:: Required action ::
Reproduce, unchanged, the lines between the one holding "The height and" and the last line of the records, including both ends, but no pictures.

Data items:

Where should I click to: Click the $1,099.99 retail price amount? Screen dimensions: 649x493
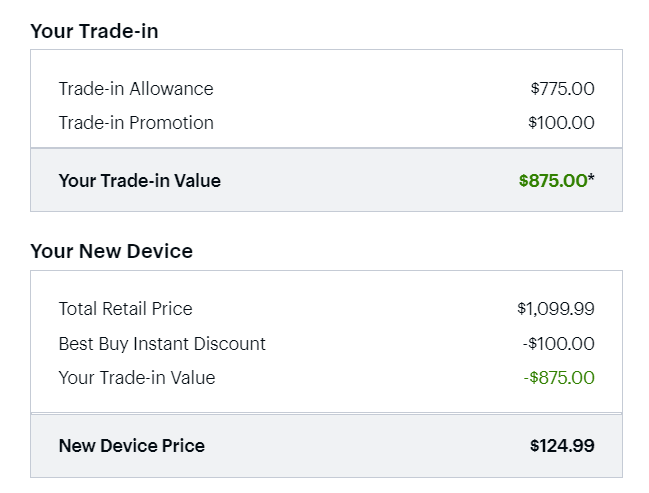[555, 309]
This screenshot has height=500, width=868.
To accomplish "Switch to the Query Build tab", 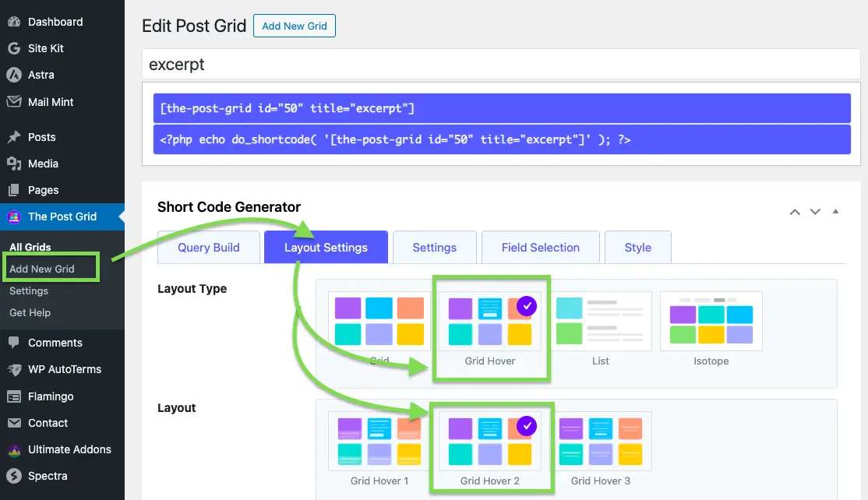I will tap(209, 248).
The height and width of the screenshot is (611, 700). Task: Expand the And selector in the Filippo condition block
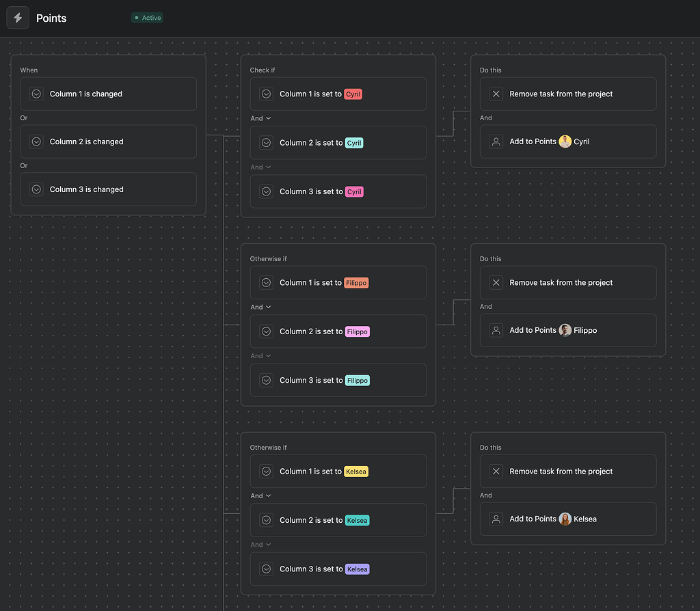click(x=260, y=307)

:: Solved exercise ::
The height and width of the screenshot is (611, 700). Task: Expand the And selector in the Filippo condition block
click(x=260, y=307)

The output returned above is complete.